There is a sense of peace you experience when you read another’s words and know you have a connection. You understand the joy she’s talking about because you’ve experienced it. You understand the sacredness she’s referring to because food and family and faith are indeed things to be cherished.

And honestly, I didn’t know how deeply I treasured, adored, and needed people around my table until I read this book. I’ve always known that I loved it — but, oh my friends, it is so much deeper than that for me.

“Food is the starting point…,” Shauna says. I couldn’t agree more.

I love community. There is so much beauty when we can come together to slow down, open our homes, sit at each other’s tables listening to one another’s stories for hours and hours. We push our plates back, but then laugh as we reach for just one more bite of pasta puttanesca. I care about loving what we eat, sharing the food with people we love, and gathering people together; whether it’s for store-bought cookies or homemade pie. The gathering is most important. The community is of great significance.

My dear friend Shanti bought me this book. In her sweet note taped inside the front cover she said she couldn’t read this book without thinking of me. She quoted that exact same statement from Shauna. “Food is the starting point … the currency we offer to one another.” Apparently Shanti already knew I embody this truth — she knew me more than I did. Best friends have the ability to discern things like that about us. Thanks for understanding, Shanti.

It’s more than just about the food set around that table. It’s about life. And that pretty much means it’s about everything.

I love food. I love people. I love when the people I love are sitting around my table eating food. It creates a joy in the depth of my being. I love the sounds and smells and textures of life at my table. Bread being torn, beverages being poured, forks clinking the side of plates. The warmth. The community. Joy is all I experience.

There is something so beautiful about a houseful of people. There is something comforting about men and women who feel the freedom to come over to my home and make themselves at home. I want you to invite yourself over. I want you to help yourself to my cupboards of glasses and fridge full of food. It tells me I’ve done something right. You feel welcome, you feel safe, you feel cared for and loved.

______

### [Tasks for this exercise]
• A. In the passage about gathering at the table, who bought the writer the book?
• B. Output the part of the passage about gathering at the table starting with "And honestly, I" and going on through "couldn’t agree more.".

### [Given information]
______

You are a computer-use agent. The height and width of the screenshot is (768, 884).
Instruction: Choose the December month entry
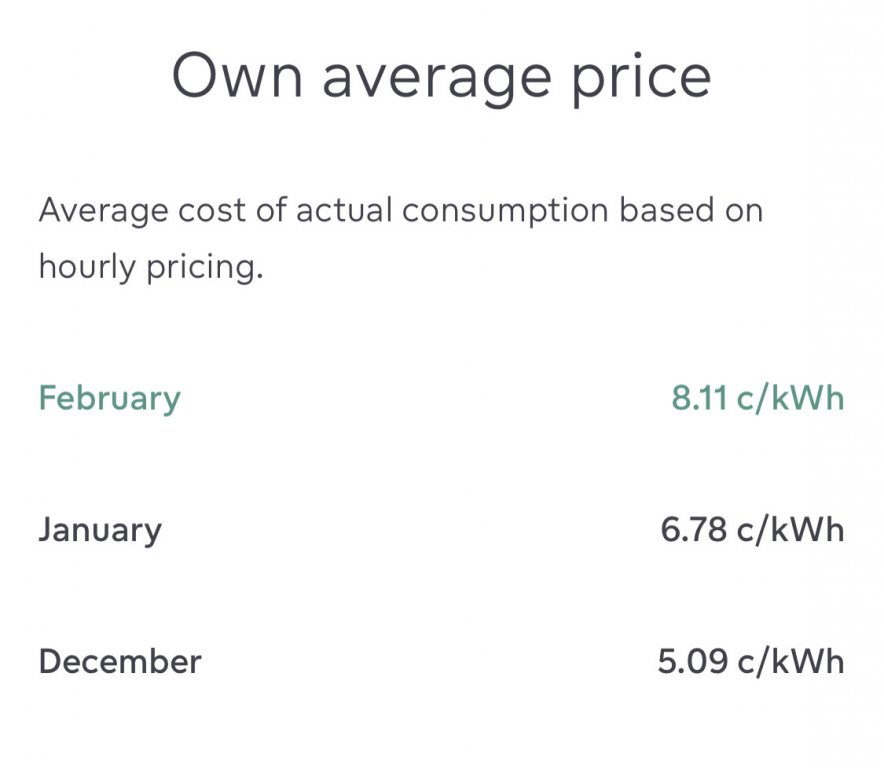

______

### [Answers by task]
• A. The writer's dear friend Shanti bought the book.

• B.
And honestly, I didn’t know how deeply I treasured, adored, and needed people around my table until I read this book. I’ve always known that I loved it — but, oh my friends, it is so much deeper than that for me.

“Food is the starting point…,” Shauna says. I couldn’t agree more.